START EXERCISE DATA

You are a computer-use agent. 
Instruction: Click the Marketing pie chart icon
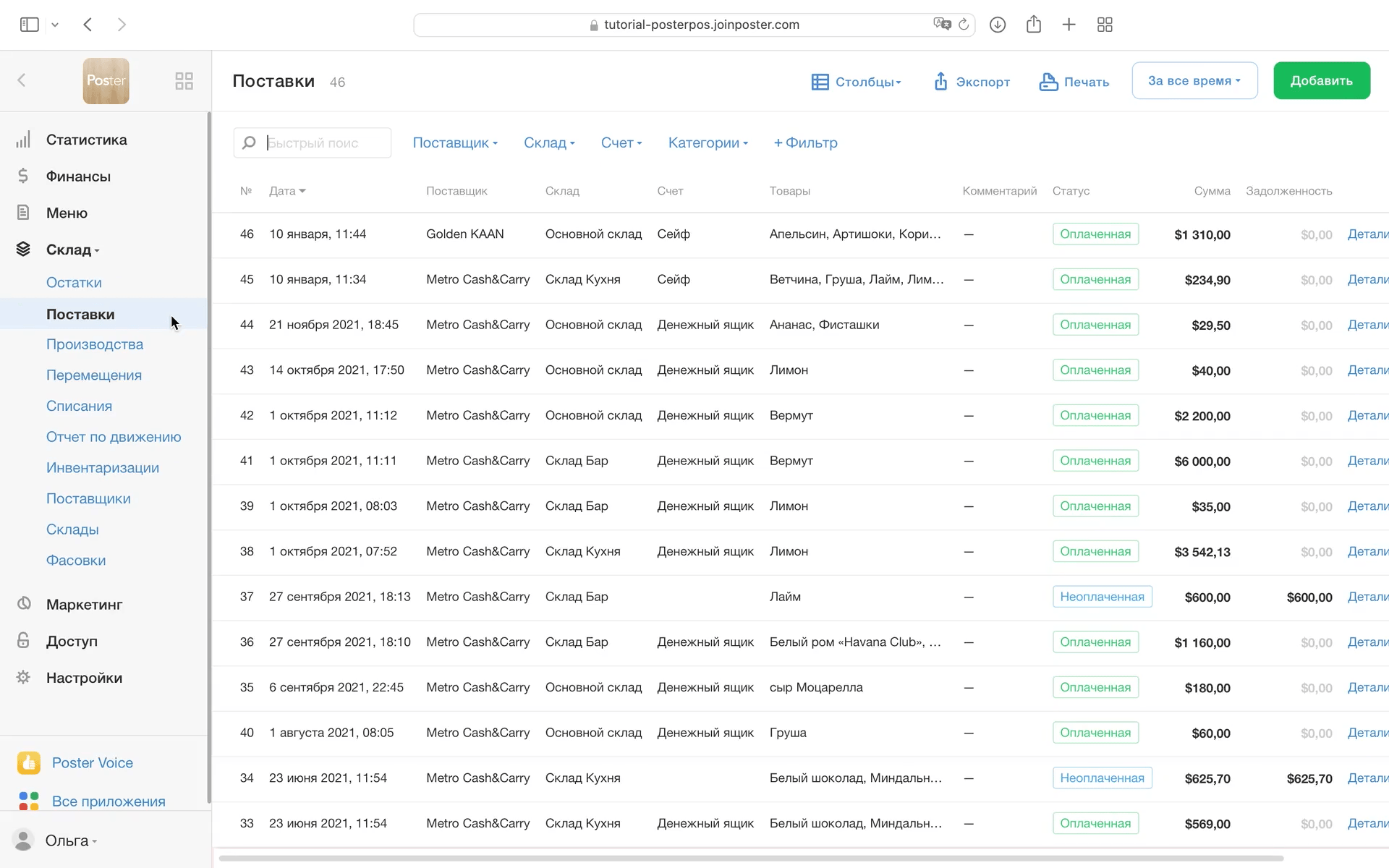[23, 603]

END EXERCISE DATA
START EXERCISE DATA

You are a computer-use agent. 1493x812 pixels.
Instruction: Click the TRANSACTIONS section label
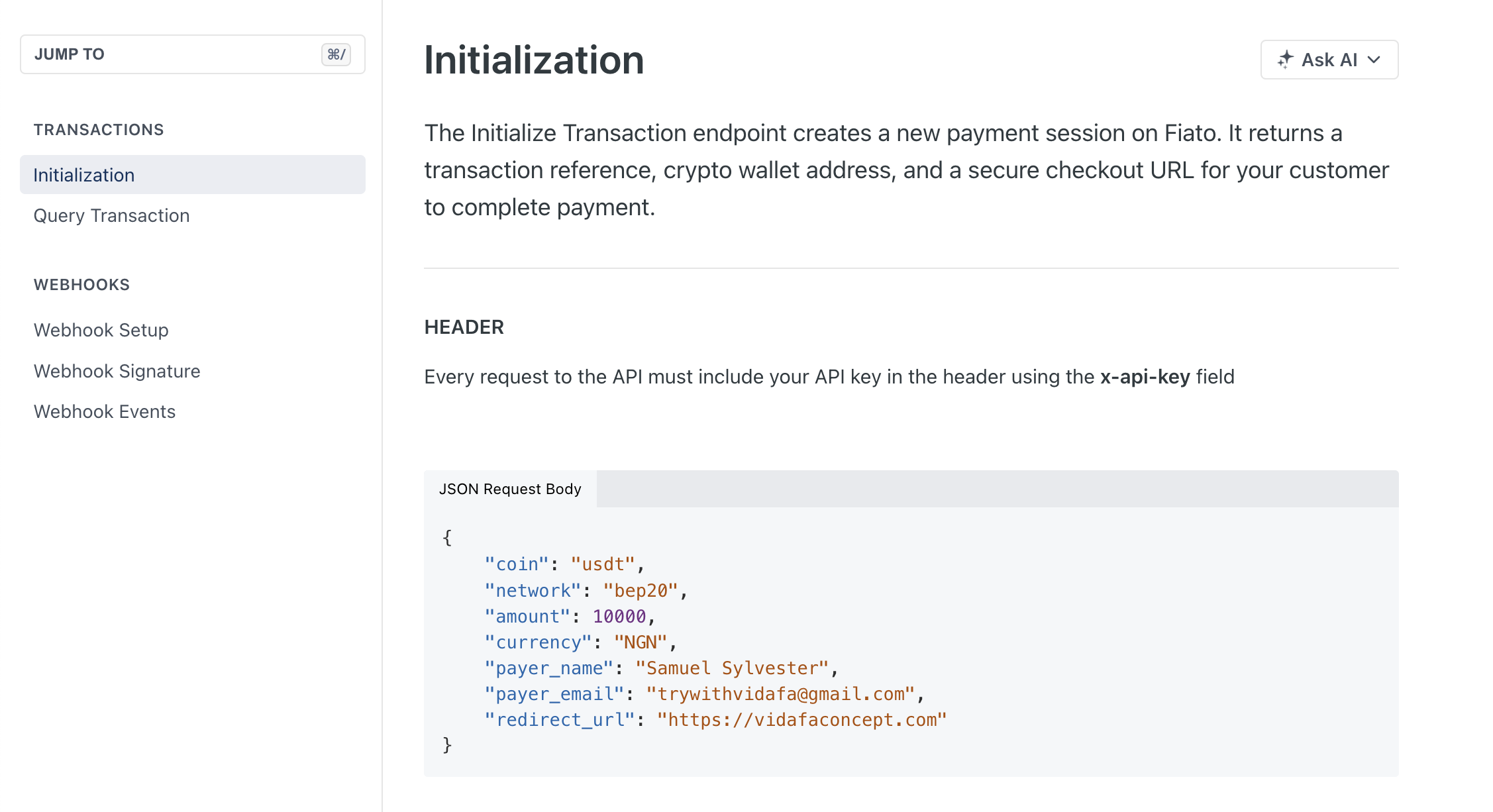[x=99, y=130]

END EXERCISE DATA
START EXERCISE DATA

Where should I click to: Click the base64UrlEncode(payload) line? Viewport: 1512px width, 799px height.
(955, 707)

END EXERCISE DATA

__ACTION ITEM__: Working from the entries above, find every line in which the word "computer" occurs and copy it.

__WRITTEN REPLY__:
You are a computer-use agent. 
You are a computer-use agent. 1493x812 pixels.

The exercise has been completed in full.